=== Dataset records ===

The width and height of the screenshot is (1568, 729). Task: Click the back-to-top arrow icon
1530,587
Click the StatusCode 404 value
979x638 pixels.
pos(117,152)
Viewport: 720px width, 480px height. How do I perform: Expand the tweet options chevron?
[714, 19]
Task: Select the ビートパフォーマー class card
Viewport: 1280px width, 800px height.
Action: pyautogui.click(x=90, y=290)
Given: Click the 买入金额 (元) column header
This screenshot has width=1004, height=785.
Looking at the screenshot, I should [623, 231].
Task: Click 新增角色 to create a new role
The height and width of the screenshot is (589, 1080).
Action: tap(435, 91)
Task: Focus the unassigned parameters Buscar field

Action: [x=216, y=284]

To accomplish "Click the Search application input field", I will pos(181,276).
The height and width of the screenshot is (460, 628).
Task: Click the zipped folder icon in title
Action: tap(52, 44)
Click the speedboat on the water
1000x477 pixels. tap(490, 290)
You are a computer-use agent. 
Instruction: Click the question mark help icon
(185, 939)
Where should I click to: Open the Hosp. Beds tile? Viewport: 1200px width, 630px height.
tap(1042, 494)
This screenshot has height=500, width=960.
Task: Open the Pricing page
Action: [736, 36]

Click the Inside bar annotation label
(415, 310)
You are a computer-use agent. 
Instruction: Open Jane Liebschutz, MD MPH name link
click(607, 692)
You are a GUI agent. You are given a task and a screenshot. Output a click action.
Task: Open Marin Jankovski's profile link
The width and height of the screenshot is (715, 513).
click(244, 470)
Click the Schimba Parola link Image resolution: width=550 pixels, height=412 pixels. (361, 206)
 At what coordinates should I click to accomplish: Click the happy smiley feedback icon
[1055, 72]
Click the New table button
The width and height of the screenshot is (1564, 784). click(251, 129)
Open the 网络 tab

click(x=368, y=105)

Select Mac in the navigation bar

===

* **Description of the task**
Take every line from the data that includes the word "Select".

* **Exercise solution**
Task: Select the ビートパフォーマー class card
Select Mac in the navigation bar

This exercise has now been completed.